Yeah, maybe so. Sometimes I have a little panic attack thinking about it. I don’t know. I think there’s like a level of, if you let people get too close, that can be dangerous. And I do just always want to be transparent about who I am. I know tons of people out there are feeling really lonely, myself included. It’s your little window to the outside at this point. Sometimes I just want to board up the window and never look out it again. But at this point, it’s kind of one of the only places you can go, but it’s dangerous, because you never know what kind of shit someone’s going to yell at you. So I do feel the need to protect myself and my kids, but I’m just trying to find a balance somewhere in there.
Stone Me,” of course, is partly about ignoring all the assholes on social media. Are trolls easier for you to deal with at this point? Or are they at least easier to ignore for the most part?

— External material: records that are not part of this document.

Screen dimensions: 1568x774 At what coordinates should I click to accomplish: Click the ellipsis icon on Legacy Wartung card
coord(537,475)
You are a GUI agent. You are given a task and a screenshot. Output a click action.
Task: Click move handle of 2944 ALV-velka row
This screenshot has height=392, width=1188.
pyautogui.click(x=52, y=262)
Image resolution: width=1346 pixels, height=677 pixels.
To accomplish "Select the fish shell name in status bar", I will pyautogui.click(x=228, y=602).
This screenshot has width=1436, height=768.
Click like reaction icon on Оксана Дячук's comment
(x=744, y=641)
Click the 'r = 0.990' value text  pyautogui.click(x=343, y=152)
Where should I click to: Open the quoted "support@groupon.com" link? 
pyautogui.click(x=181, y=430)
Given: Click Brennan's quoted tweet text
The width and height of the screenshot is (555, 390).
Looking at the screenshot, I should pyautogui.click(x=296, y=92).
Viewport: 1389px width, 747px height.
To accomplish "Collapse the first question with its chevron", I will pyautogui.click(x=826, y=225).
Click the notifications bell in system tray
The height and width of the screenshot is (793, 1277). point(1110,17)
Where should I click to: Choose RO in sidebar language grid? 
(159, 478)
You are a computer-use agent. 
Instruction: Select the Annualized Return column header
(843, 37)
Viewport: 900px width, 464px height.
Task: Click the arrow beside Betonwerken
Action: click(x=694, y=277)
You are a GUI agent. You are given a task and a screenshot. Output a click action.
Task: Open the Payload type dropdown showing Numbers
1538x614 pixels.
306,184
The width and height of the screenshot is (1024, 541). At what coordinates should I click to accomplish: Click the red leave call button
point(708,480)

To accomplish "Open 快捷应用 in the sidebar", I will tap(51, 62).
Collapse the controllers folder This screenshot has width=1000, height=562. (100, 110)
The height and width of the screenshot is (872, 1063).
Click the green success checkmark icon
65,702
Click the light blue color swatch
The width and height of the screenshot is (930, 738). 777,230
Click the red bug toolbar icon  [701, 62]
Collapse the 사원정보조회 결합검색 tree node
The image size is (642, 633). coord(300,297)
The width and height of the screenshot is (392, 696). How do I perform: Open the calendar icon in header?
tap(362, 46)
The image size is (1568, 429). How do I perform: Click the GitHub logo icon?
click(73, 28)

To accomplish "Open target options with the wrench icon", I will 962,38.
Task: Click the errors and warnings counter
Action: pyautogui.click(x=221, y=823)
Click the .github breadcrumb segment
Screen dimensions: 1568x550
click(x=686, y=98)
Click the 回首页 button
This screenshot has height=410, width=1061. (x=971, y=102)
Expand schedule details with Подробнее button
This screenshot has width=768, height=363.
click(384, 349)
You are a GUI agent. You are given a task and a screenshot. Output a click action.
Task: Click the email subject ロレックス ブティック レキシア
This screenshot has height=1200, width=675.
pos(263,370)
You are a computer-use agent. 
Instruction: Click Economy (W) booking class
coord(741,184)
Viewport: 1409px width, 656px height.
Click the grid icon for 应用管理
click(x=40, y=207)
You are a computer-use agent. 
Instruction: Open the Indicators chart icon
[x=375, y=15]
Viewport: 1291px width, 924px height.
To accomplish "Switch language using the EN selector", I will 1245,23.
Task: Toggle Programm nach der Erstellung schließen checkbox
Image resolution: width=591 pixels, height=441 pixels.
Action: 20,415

Oh yeah. I feel like I learned my lesson early on with letting people get to me or bully me. I really have a thick skin at this point, and it’s no big deal for someone to say that they don’t like the same thing, or they think I’m an ugly dog. I don’t care. I don’t care, man. People are going to say terrible things, and that’s the worst thing about the internet, because everybody says stuff that they would never say to your face.
It breaks my heart that we won’t get a John Prine song about all this, about this moment in our lives. Is there any way to describe what he taught you as a songwriter or even as just a person?
John had such a gift, that people worked their whole life to achieve those kinds of songs. And he was just a master at laying it all out on the line and being able to relate to people, I’m sure, on both sides of the line. Just his spirit, and the way that he remained completely down-to-earth and relatable and likable and just inspired. He just was on a completely other level. And I think his last album was so good. I remember my friend was like, “If John Prine doesn’t win a fucking Grammy for this record….” And he didn’t get a Grammy, and he deserved one. He without a doubt deserved a Grammy, and he didn’t get it, but it didn’t matter. The songs are so good that people are going to be feeling them for a long time. And I just wish he was still around to put another one out.